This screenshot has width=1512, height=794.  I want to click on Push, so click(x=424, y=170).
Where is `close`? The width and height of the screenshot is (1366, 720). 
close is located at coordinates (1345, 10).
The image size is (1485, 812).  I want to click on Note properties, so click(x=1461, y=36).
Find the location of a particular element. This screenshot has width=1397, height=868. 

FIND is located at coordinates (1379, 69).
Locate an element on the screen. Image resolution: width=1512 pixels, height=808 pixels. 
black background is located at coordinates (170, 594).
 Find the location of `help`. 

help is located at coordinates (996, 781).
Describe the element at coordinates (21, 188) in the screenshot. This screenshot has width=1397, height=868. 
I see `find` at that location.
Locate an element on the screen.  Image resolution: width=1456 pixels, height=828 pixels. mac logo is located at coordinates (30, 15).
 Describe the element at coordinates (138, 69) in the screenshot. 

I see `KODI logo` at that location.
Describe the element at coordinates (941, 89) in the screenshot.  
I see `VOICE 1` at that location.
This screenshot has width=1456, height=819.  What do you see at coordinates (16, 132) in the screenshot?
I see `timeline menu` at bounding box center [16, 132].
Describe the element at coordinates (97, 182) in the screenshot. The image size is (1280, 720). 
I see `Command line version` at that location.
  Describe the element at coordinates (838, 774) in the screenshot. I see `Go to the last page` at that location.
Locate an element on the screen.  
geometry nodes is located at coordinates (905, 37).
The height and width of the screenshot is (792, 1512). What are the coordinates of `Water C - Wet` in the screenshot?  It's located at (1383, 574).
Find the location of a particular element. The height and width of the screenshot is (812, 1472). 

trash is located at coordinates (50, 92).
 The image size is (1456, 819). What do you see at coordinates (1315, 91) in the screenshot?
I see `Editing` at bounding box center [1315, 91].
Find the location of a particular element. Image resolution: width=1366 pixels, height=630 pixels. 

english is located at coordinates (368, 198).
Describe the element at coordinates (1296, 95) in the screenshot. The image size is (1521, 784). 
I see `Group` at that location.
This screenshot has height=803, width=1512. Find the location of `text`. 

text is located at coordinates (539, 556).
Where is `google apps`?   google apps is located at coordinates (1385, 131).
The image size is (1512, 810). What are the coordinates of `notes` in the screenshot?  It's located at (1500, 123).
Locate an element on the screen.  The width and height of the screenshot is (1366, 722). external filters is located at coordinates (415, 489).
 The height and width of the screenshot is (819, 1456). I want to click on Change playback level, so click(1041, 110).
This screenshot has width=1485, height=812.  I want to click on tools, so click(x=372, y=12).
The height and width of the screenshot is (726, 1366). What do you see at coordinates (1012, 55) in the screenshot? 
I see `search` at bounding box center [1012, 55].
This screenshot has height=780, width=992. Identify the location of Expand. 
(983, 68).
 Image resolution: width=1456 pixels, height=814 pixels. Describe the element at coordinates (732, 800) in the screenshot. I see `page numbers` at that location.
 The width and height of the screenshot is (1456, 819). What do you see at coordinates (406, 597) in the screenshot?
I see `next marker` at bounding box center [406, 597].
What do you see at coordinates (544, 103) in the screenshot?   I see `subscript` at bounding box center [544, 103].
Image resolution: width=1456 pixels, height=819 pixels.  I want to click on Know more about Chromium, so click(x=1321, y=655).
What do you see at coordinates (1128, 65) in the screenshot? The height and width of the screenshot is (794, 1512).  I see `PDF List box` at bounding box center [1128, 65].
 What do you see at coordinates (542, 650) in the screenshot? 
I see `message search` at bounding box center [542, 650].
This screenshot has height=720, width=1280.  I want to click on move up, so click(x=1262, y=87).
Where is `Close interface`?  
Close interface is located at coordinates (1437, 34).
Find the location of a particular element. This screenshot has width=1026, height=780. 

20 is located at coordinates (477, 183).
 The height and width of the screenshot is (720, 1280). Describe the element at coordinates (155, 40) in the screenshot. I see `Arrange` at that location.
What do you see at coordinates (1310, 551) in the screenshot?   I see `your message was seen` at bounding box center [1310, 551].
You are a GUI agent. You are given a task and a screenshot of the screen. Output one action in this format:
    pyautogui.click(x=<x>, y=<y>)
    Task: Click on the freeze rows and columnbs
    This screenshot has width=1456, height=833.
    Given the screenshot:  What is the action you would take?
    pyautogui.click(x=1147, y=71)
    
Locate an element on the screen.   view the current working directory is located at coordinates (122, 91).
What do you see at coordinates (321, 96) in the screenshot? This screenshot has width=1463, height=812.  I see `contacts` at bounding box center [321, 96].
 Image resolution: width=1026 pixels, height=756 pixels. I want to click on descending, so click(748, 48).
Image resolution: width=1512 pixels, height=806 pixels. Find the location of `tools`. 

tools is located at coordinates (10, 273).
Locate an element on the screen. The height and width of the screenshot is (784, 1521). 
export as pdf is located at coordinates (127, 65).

→ **What you are asked to do**
Count how many lines of the data above contain the string "message", with case significant. Reply with the number alone.

→ **Answer for the task**
2